### OBJECTIVE
Please pull out every line in the items below that contains the word "Instruction".

— START OF SOURCE MATERIAL —

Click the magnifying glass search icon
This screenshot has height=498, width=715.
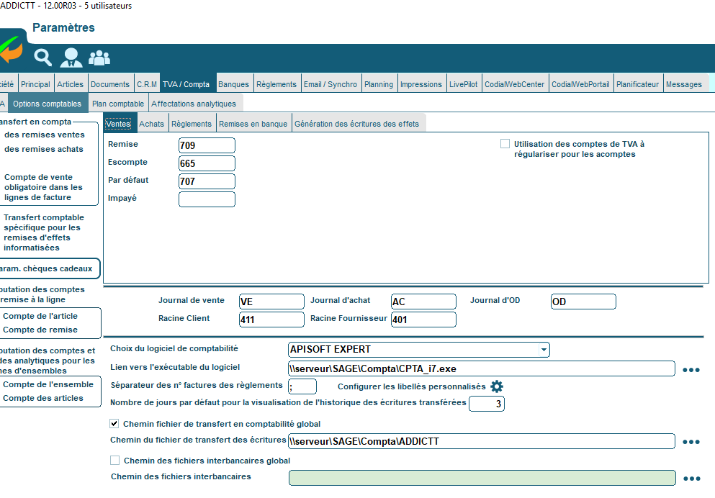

— END OF SOURCE MATERIAL —
— START OF SOURCE MATERIAL —

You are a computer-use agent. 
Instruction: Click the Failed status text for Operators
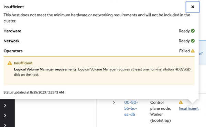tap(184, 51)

— END OF SOURCE MATERIAL —
— START OF SOURCE MATERIAL —

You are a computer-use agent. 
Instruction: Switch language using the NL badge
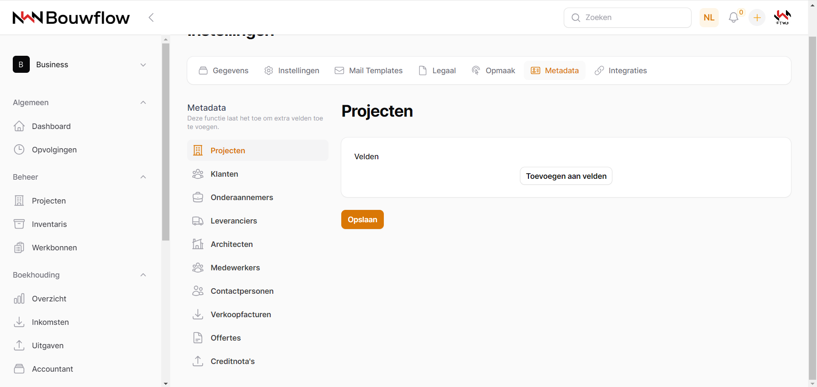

— END OF SOURCE MATERIAL —

### TASK RESPONSE
Instruction: Click the Failed status text for Operators
Instruction: Switch language using the NL badge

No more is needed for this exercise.